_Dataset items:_
• • • • • • •
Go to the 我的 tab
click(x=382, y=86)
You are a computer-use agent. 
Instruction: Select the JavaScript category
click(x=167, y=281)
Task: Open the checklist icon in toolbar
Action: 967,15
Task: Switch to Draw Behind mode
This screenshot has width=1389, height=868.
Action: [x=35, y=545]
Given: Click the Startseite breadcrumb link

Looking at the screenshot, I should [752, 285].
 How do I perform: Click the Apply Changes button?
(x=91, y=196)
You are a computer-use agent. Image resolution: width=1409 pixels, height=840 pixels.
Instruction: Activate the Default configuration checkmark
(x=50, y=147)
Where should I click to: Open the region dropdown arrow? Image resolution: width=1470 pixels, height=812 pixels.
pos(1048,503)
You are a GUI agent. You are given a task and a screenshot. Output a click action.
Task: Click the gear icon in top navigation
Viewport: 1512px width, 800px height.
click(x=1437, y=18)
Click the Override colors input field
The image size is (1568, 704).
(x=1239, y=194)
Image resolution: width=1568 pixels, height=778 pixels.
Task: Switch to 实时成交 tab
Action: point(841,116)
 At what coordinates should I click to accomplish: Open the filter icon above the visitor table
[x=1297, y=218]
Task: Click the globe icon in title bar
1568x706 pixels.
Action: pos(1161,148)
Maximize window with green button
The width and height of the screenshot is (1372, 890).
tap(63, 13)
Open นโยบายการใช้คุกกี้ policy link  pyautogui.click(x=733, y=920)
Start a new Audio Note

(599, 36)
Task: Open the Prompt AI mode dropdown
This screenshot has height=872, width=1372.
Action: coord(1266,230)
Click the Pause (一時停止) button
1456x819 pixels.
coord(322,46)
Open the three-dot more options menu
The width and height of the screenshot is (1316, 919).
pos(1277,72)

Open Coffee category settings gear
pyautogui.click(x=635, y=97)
• • • • • • •
_What the exercise asks:_ So that nothing is lost, please reproduce each entry exactly as written.

_Answer space:_
Go to the 我的 tab
click(x=382, y=86)
You are a computer-use agent. 
Instruction: Select the JavaScript category
click(x=167, y=281)
Task: Open the checklist icon in toolbar
Action: 967,15
Task: Switch to Draw Behind mode
This screenshot has width=1389, height=868.
Action: [x=35, y=545]
Given: Click the Startseite breadcrumb link

Looking at the screenshot, I should [752, 285].
 How do I perform: Click the Apply Changes button?
(x=91, y=196)
You are a computer-use agent. Image resolution: width=1409 pixels, height=840 pixels.
Instruction: Activate the Default configuration checkmark
(x=50, y=147)
Where should I click to: Open the region dropdown arrow? Image resolution: width=1470 pixels, height=812 pixels.
pos(1048,503)
You are a GUI agent. You are given a task and a screenshot. Output a click action.
Task: Click the gear icon in top navigation
Viewport: 1512px width, 800px height.
click(x=1437, y=18)
Click the Override colors input field
The image size is (1568, 704).
(x=1239, y=194)
Image resolution: width=1568 pixels, height=778 pixels.
Task: Switch to 实时成交 tab
Action: point(841,116)
 At what coordinates should I click to accomplish: Open the filter icon above the visitor table
[x=1297, y=218]
Task: Click the globe icon in title bar
1568x706 pixels.
Action: pos(1161,148)
Maximize window with green button
The width and height of the screenshot is (1372, 890).
tap(63, 13)
Open นโยบายการใช้คุกกี้ policy link  pyautogui.click(x=733, y=920)
Start a new Audio Note

(599, 36)
Task: Open the Prompt AI mode dropdown
This screenshot has height=872, width=1372.
Action: coord(1266,230)
Click the Pause (一時停止) button
1456x819 pixels.
coord(322,46)
Open the three-dot more options menu
The width and height of the screenshot is (1316, 919).
pos(1277,72)

Open Coffee category settings gear
pyautogui.click(x=635, y=97)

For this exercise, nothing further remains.